SANTO DOMINGO, Dominican Republic (Reuters) -- Dominican political
parties exchanged fraud accusations in a struggle for control of a key
municipal organisation on Thursday as political turmoil in the Caribbean
nation spilled over into violent street clashes.
The executive branch of the Dominican government on Wednesday night
announced that it had assumed control of the Dominican Municipal League,
an association of mayors that controls the portion of the national budget
designated for local governments. That amount totals more than $100
million.
That action prompted the leftist opposition Dominican Revolutionary Party
(PRD), which controls the national legislature and a clear majority of
municipalities, to declare a "day of struggle" to regain the "rights of
the
public."
Santo Domingo was relatively quiet on Thursday. But unknown vandals
smashed windows and caused other serious damage to 36 public buses
early in the day, said Ignacio Ditreen, director of the state public
transportation service.
The Dominican Republic's three leading political parties have been battling
all
week over how to elect a new secretary-general for the Dominican
Municipal League.
On Tuesday, President Leonel Fernandez's centrist Dominican Liberation
Party (PLD) and the conservative Social Christian Reform Party (PRSC),
which has held the presidency for most of the past three decades, met in
San
Pedro de Macoris and swore in Amable Aristy Castro of the PRSC as
secretary-general of the league.
At the same time, as police and soldiers barricaded the league's
headquarters in Santo Domingo, members of the PRD met at a hotel in the
capital and declared the PRD candidate, Julio Marinez, reelected as
secretary-general.
The PRD meeting came only hours after police and soldiers fired on party
activists as they tried to enter the headquarters building on Monday night.

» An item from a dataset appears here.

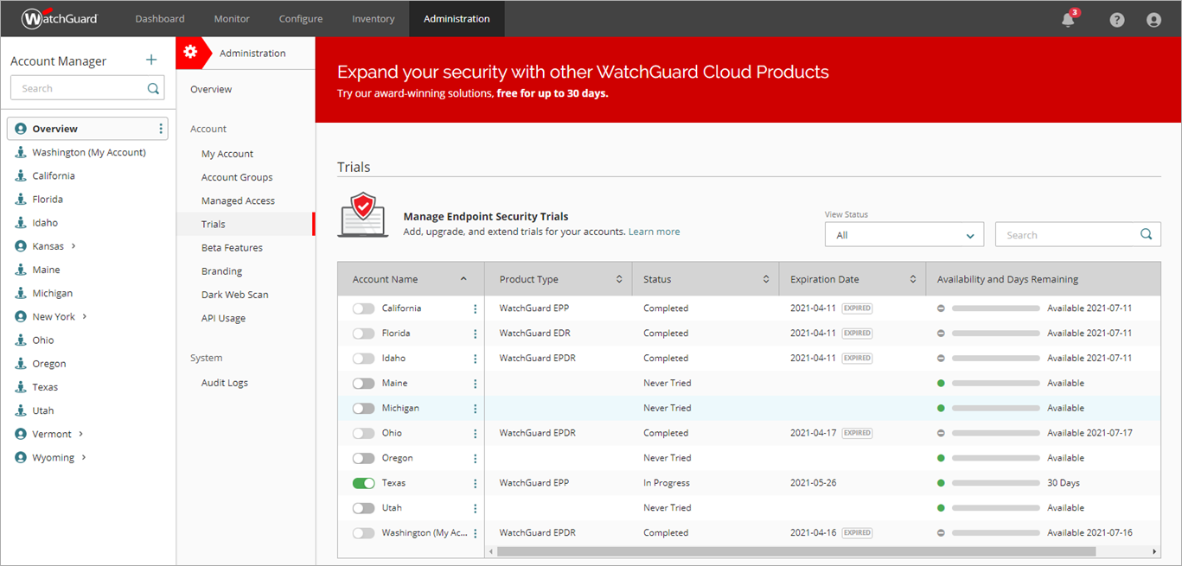Select Washington (My Account) in account list
This screenshot has width=1182, height=566.
click(89, 152)
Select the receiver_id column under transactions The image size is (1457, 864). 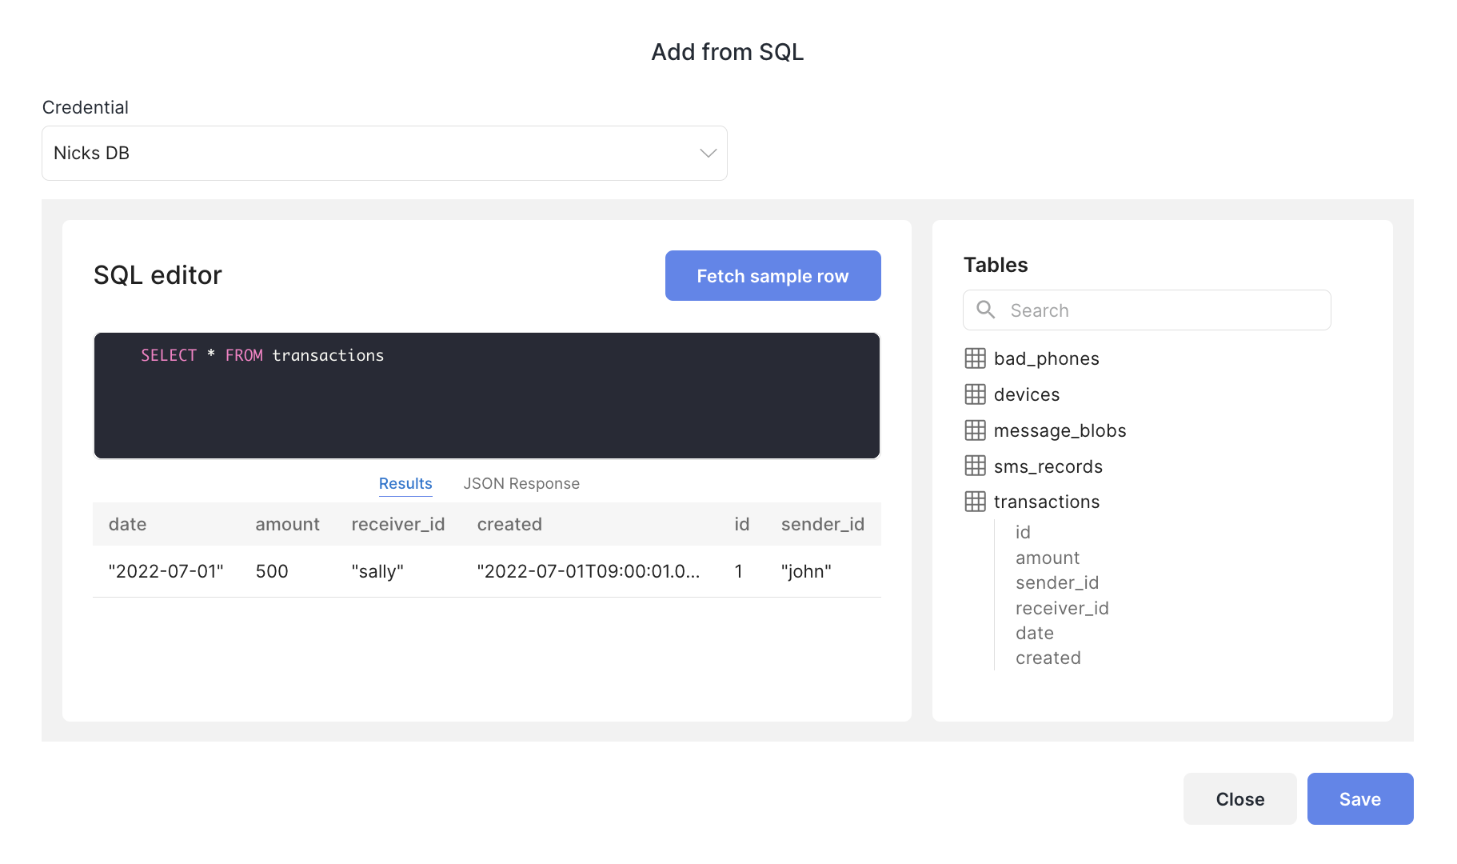(x=1062, y=608)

Two PRD senators and three journalists received pellet wounds in that clash.
The violence prompted the Americas division of Human Rights Watch to
issue a statement on Wednesday condemning the shootings and calling on
Fernandez to order an immediate investigation.
"We are shocked by this seemingly indiscriminate use of force," said Jose
Miguel Vivanco, executive director of Human Rights Watch's Americas
division.
The Dominican Senate, which is dominated by the PRD, also on
Wednesday passed a resolution to censure Fernandez and Anibal Sanz
Jiminian, chief of the National Police, for the clash at the league
headquarters.
There was no immediate response from the president to either action.

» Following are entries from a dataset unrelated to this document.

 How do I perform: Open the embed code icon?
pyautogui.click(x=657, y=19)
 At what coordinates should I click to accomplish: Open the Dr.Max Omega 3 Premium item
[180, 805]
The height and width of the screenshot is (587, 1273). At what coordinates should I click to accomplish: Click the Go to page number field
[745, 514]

Both sides in the dispute accuse the other side of fraudulently electing
the
delegates to the Dominican Municipal League who elect the
secretary-general. PRD officials said on Thursday they would go to court
in
an effort to overturn Aristy Castro's installation as secretary-general.
The clashes this week have scared off many of the tourists that typically
visit
the Dominican Republic, a nation of 8 million that shares the Caribbean
island Hispaniola with Haiti.
Citing official sources, the newspaper Hoy reported on Thursday that some
40,000 tourists, most from Europe, cancelled hotel reservations this week.
Separately, Venezuela's president-elect, Hugo Chavez, traveled to the
Dominican Republic from Washington on Thursday morning for a breakfast
meeting with Fernandez, a National Palace spokesman said.